### Material for the task

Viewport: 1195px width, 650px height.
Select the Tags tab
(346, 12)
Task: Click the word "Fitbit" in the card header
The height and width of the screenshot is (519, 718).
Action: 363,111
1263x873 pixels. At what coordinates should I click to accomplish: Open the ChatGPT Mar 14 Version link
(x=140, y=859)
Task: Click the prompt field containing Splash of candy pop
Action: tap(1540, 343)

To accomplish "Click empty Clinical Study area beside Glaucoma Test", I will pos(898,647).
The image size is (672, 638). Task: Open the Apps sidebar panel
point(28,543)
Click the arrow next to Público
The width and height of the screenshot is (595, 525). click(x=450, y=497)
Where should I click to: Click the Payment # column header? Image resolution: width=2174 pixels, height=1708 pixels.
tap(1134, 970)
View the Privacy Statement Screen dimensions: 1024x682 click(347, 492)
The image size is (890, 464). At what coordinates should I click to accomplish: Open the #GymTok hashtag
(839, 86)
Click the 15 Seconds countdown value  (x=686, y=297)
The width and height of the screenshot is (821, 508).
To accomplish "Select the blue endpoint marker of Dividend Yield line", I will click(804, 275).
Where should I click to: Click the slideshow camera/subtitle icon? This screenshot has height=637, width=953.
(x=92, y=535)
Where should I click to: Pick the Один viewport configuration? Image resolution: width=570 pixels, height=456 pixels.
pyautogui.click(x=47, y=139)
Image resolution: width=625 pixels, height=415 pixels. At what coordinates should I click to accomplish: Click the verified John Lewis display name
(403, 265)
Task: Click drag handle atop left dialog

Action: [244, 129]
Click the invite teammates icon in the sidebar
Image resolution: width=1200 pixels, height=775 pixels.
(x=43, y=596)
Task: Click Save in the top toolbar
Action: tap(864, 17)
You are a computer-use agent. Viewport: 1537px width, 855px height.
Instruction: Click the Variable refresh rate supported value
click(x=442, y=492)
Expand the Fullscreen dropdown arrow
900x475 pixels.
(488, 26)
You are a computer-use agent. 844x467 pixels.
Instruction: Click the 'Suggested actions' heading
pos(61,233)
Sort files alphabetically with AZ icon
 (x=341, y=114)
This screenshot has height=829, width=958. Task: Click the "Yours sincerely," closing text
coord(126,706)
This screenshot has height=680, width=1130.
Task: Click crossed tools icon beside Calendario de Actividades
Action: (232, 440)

######

| What you should do |
An exact restatement of the lines from the one with "You are a computer-use agent. Viewport: 1537px" through the last line of the data is the only acceptable answer.

| Answer to this problem |
You are a computer-use agent. Viewport: 1537px width, 855px height.
Instruction: Click the Variable refresh rate supported value
click(x=442, y=492)
Expand the Fullscreen dropdown arrow
900x475 pixels.
(488, 26)
You are a computer-use agent. 844x467 pixels.
Instruction: Click the 'Suggested actions' heading
pos(61,233)
Sort files alphabetically with AZ icon
 (x=341, y=114)
This screenshot has height=829, width=958. Task: Click the "Yours sincerely," closing text
coord(126,706)
This screenshot has height=680, width=1130.
Task: Click crossed tools icon beside Calendario de Actividades
Action: (232, 440)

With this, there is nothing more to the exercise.